> [Work to do] Rewrite the records from the line with "1200x1030 pixels. How" to the line with "Open the Edit", swapping "sidebar" for "side panel" and leaving everything else unchanged.

> [Extracted records]
§
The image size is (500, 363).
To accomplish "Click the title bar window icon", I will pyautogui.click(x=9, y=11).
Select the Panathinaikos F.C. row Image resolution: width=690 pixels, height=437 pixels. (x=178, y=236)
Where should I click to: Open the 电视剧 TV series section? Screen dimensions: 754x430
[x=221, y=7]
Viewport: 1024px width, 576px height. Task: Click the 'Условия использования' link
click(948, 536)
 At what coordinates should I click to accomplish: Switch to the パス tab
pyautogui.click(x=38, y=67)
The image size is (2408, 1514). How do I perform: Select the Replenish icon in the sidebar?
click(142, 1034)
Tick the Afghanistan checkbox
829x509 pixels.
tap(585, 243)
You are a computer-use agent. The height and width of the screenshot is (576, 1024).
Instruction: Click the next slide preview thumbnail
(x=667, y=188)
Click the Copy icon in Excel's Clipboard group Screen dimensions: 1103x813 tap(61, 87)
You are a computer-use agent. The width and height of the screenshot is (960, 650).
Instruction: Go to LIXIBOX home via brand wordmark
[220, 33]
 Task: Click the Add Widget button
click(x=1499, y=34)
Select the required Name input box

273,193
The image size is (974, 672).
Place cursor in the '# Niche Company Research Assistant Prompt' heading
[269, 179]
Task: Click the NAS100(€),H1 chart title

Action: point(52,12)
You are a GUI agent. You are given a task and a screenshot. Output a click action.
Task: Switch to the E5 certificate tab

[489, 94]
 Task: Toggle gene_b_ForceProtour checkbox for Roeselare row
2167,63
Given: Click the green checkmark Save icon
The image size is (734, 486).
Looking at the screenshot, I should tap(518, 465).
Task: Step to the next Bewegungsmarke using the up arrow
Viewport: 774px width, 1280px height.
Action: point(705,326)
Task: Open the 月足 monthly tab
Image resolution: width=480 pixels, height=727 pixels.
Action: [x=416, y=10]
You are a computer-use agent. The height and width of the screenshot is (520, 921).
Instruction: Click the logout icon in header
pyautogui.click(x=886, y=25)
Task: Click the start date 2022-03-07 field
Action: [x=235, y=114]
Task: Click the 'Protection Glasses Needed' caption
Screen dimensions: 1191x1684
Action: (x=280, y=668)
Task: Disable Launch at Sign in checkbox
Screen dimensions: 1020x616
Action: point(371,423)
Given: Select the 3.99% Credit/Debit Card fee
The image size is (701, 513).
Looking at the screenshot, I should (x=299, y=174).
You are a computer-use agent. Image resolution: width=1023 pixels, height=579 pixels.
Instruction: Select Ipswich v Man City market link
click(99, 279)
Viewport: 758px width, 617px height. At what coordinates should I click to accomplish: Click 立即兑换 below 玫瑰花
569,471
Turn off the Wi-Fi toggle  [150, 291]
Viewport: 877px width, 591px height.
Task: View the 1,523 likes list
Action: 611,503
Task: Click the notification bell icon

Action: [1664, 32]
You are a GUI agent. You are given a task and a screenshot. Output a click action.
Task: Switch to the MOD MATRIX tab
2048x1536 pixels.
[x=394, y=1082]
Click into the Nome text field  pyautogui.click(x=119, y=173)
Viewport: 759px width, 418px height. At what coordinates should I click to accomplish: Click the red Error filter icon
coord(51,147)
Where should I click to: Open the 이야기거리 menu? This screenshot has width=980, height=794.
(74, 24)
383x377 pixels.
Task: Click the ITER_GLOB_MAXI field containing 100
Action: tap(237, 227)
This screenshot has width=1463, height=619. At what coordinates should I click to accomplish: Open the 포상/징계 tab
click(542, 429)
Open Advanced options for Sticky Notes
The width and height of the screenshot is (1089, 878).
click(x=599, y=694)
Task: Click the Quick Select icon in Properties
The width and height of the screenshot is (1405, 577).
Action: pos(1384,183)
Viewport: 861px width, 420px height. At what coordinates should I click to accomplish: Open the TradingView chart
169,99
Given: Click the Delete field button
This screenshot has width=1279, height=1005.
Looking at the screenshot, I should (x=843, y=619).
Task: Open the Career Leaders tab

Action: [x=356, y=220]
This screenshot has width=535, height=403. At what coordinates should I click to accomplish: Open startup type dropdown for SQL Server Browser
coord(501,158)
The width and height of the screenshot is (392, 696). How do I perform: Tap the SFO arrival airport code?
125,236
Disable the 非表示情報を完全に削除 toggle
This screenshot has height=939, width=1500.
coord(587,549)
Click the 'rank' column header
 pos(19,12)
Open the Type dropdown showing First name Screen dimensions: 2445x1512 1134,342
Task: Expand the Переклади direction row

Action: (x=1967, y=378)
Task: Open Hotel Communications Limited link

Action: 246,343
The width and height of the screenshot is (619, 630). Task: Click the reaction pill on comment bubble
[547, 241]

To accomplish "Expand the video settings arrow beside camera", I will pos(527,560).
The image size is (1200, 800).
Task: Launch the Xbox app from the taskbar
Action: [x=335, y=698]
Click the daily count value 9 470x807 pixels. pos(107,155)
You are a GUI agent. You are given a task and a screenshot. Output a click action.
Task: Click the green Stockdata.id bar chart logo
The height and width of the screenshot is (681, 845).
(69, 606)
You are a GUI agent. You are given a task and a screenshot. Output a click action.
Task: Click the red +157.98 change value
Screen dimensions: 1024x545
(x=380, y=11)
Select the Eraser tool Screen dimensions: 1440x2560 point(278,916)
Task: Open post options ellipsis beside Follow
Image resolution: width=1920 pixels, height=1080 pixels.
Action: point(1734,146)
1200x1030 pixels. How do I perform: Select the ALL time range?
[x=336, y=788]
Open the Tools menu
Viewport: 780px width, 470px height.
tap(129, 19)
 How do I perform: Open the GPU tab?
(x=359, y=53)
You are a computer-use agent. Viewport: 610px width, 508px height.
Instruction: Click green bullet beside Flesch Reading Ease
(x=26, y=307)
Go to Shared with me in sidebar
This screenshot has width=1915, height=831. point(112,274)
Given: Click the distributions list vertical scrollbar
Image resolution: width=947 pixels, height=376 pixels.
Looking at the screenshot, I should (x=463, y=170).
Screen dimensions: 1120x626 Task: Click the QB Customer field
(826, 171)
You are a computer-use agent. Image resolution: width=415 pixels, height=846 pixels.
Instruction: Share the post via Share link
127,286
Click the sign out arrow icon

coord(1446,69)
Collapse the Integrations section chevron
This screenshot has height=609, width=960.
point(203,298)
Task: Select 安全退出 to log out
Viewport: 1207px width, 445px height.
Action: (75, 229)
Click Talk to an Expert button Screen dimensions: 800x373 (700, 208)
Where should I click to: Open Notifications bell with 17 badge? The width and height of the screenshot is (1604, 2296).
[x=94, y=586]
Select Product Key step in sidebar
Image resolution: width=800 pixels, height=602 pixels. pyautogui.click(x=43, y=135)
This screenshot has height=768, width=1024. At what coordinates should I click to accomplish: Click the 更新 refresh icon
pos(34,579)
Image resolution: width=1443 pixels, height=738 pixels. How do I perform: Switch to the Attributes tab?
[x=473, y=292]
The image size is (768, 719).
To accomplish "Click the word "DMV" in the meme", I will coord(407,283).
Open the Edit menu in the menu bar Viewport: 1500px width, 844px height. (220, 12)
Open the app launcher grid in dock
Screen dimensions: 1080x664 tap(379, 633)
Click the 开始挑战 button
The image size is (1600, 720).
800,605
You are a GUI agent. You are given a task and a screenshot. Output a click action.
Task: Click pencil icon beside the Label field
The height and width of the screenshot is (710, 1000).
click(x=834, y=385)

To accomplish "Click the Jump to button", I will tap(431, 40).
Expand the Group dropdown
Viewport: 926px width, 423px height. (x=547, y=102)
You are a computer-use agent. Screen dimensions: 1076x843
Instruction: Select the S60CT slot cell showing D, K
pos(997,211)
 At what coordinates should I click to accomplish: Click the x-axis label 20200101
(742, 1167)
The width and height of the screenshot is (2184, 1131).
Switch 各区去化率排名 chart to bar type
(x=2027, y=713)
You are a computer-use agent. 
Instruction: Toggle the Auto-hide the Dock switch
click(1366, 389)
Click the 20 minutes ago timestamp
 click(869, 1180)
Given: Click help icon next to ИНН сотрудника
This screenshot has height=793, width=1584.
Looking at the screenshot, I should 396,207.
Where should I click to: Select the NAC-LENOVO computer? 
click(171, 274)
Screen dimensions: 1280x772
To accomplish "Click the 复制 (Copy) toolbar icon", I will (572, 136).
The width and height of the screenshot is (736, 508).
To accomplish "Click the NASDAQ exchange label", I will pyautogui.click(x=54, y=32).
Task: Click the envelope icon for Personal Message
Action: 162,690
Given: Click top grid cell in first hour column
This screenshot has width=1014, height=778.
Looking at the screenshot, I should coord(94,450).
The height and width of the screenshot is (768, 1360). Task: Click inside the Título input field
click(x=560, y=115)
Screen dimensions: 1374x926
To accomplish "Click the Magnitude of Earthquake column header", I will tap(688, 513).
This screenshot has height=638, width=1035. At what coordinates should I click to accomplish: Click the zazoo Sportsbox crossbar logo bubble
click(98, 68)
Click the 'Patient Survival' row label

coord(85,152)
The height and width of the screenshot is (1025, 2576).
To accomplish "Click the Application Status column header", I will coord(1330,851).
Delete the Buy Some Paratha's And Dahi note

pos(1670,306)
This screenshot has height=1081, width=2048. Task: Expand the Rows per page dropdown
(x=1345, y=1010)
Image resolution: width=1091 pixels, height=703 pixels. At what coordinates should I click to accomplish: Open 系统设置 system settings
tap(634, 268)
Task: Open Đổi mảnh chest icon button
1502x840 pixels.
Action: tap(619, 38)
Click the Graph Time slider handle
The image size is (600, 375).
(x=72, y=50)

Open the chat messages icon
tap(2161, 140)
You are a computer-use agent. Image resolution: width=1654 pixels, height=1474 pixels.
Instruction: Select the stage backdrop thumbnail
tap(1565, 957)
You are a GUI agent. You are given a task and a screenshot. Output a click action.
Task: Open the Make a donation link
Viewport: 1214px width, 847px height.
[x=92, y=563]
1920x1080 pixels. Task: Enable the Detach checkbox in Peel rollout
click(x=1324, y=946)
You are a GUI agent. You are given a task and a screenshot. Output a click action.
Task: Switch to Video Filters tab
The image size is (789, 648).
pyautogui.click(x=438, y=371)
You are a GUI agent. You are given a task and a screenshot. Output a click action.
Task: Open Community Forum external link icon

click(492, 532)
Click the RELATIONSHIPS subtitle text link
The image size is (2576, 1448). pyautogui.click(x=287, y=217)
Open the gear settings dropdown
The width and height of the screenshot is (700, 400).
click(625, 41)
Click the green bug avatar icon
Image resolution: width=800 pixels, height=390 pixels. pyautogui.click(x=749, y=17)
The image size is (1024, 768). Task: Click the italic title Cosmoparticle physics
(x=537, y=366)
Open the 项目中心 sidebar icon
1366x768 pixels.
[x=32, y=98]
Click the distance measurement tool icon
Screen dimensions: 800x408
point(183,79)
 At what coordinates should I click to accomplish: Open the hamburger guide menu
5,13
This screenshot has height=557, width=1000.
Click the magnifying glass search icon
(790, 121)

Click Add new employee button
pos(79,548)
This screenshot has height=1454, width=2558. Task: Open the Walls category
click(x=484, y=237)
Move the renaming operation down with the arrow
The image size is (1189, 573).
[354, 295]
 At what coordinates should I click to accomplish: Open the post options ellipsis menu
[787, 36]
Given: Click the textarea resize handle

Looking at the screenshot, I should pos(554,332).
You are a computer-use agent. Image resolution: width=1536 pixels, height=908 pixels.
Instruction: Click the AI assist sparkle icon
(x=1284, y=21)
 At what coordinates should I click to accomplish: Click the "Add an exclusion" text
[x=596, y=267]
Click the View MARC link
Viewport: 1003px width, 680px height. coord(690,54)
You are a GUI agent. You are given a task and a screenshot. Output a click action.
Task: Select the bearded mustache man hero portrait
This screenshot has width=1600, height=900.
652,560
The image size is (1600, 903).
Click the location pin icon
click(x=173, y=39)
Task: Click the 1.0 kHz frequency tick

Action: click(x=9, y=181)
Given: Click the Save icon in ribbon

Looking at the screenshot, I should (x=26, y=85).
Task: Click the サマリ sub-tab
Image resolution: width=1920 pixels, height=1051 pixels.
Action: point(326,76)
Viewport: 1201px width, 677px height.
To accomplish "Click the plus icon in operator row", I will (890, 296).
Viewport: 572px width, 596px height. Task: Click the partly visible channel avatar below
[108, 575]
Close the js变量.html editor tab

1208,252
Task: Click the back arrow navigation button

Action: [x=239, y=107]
§
> [Solution]
1200x1030 pixels. How do I perform: Select the ALL time range?
[x=336, y=788]
Open the Tools menu
Viewport: 780px width, 470px height.
tap(129, 19)
 How do I perform: Open the GPU tab?
(x=359, y=53)
You are a computer-use agent. Viewport: 610px width, 508px height.
Instruction: Click green bullet beside Flesch Reading Ease
(x=26, y=307)
Go to Shared with me in side panel
This screenshot has width=1915, height=831. point(112,274)
Given: Click the distributions list vertical scrollbar
Image resolution: width=947 pixels, height=376 pixels.
Looking at the screenshot, I should (x=463, y=170).
Screen dimensions: 1120x626 Task: Click the QB Customer field
(826, 171)
You are a computer-use agent. Image resolution: width=415 pixels, height=846 pixels.
Instruction: Share the post via Share link
127,286
Click the sign out arrow icon

coord(1446,69)
Collapse the Integrations section chevron
This screenshot has height=609, width=960.
point(203,298)
Task: Select 安全退出 to log out
Viewport: 1207px width, 445px height.
Action: (75, 229)
Click Talk to an Expert button Screen dimensions: 800x373 (700, 208)
Where should I click to: Open Notifications bell with 17 badge? The width and height of the screenshot is (1604, 2296).
[x=94, y=586]
Select Product Key step in side panel
Image resolution: width=800 pixels, height=602 pixels. pyautogui.click(x=43, y=135)
This screenshot has height=768, width=1024. At what coordinates should I click to accomplish: Click the 更新 refresh icon
pos(34,579)
Image resolution: width=1443 pixels, height=738 pixels. How do I perform: Switch to the Attributes tab?
[x=473, y=292]
The image size is (768, 719).
To accomplish "Click the word "DMV" in the meme", I will coord(407,283).
Open the Edit menu in the menu bar Viewport: 1500px width, 844px height. (220, 12)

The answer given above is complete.